▸ **TASK DIRECTIONS**: Nothing but the lines from the one containing "Screen dimensions: 873x802" to the end of the records that follow should be transcribed, each exactly, with the pictures left out.

── INFORMATION GIVEN ──

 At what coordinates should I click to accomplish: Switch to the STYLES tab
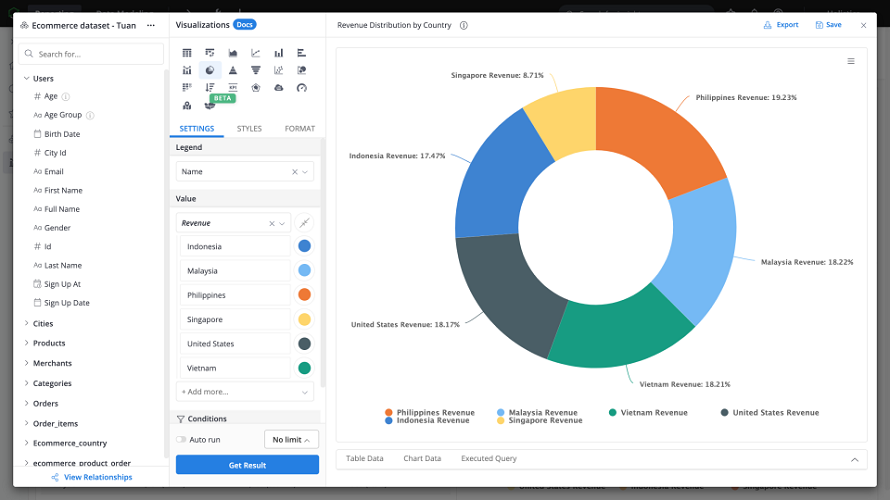click(249, 129)
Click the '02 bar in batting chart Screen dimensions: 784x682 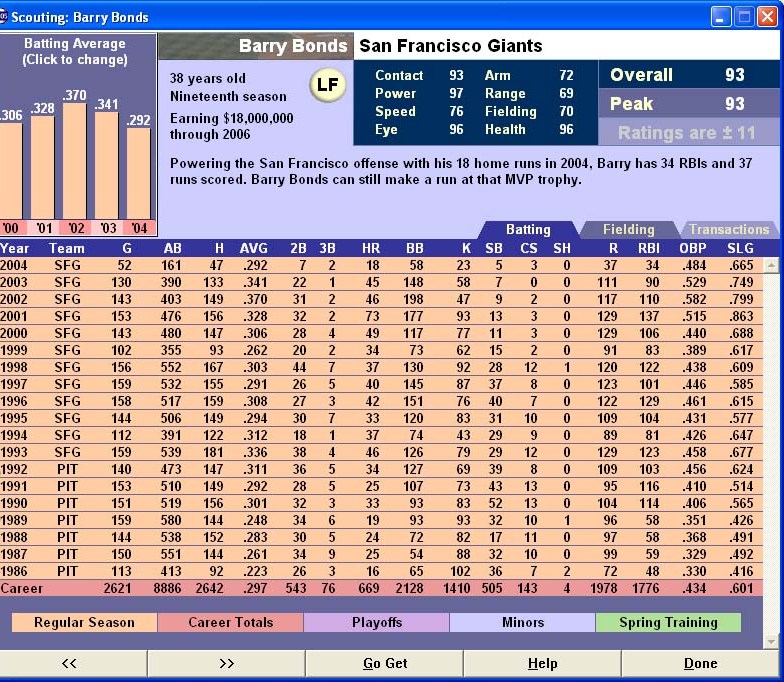click(x=74, y=160)
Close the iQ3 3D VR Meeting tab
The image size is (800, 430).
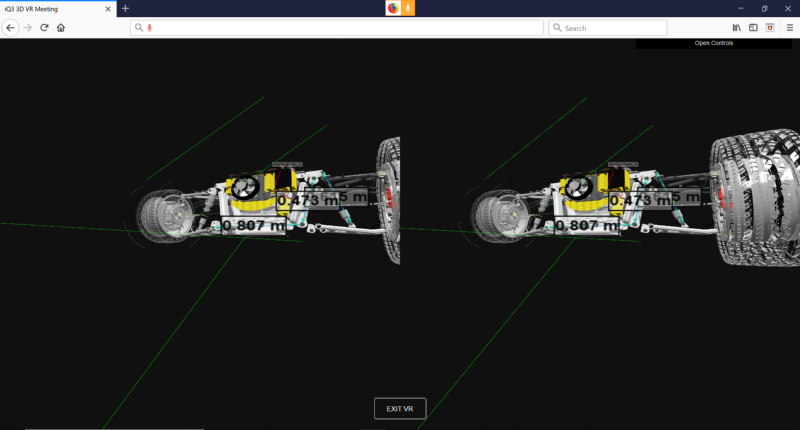[x=108, y=8]
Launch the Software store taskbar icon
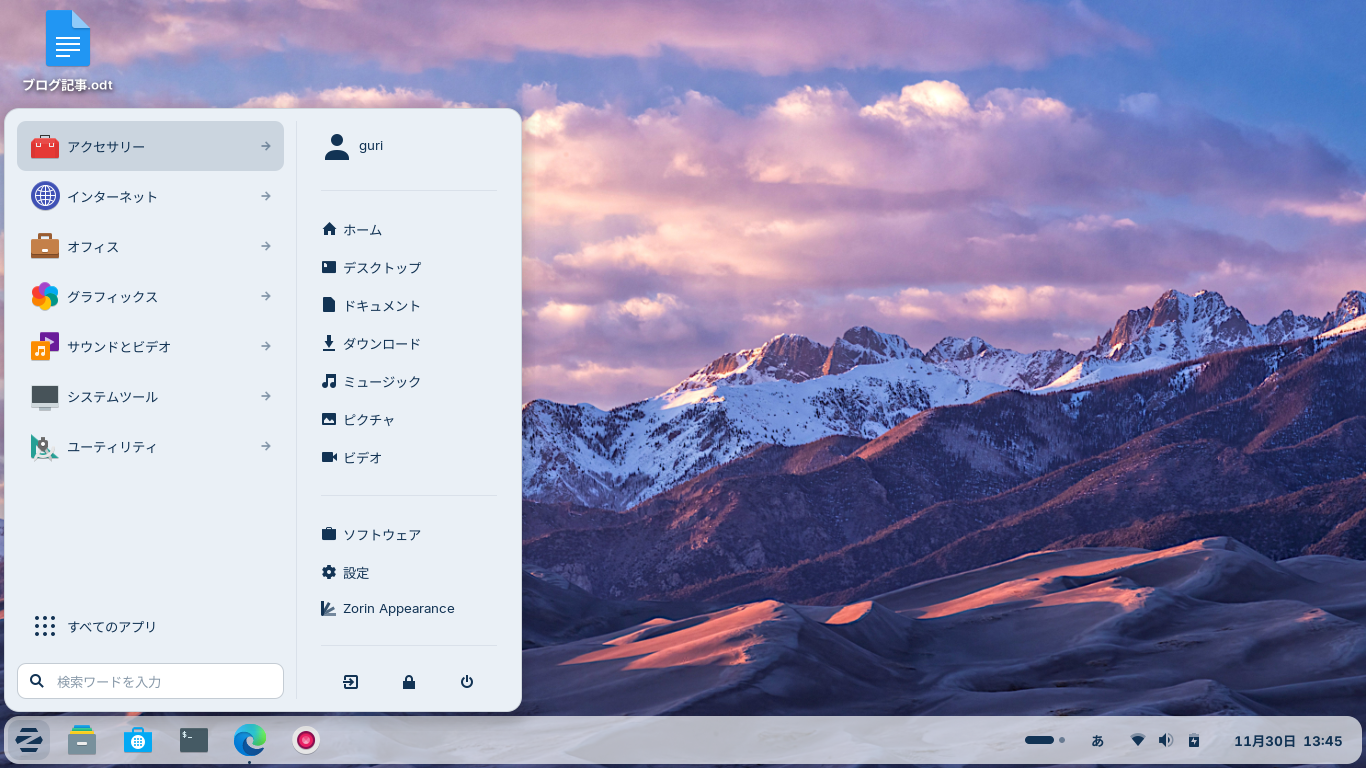This screenshot has width=1366, height=768. click(138, 740)
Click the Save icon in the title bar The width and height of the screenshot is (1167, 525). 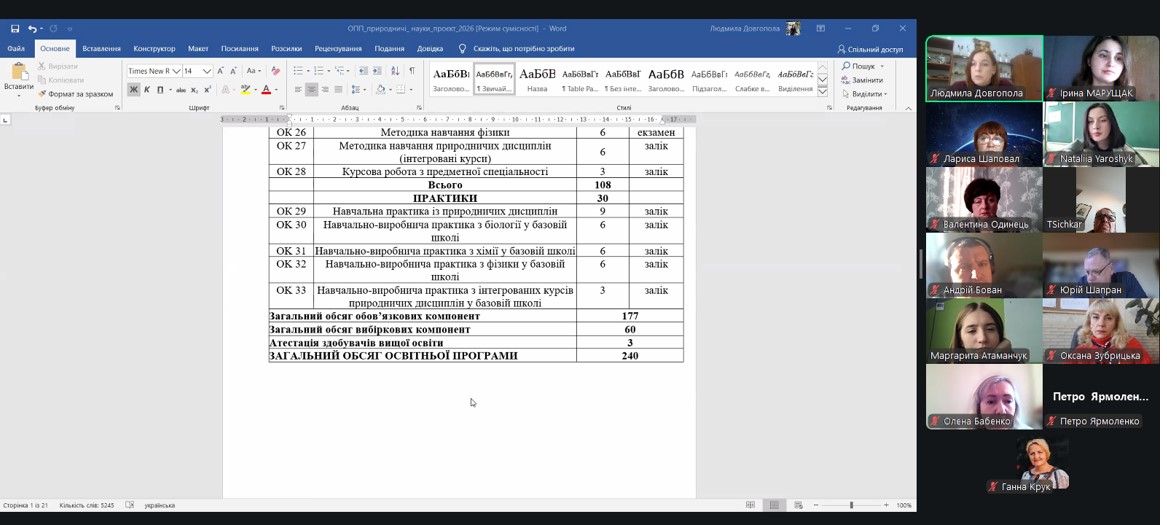pyautogui.click(x=15, y=29)
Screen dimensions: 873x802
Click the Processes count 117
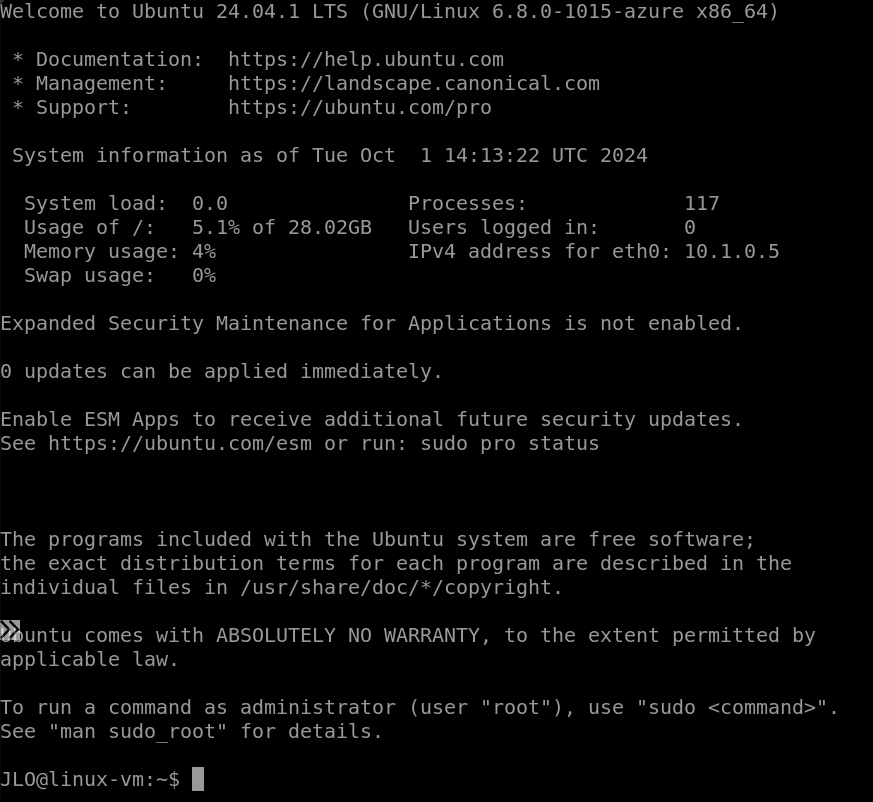(x=702, y=204)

───

▸ **ANSWER AREA**:
Screen dimensions: 873x802
Click the Processes count 117
(x=702, y=204)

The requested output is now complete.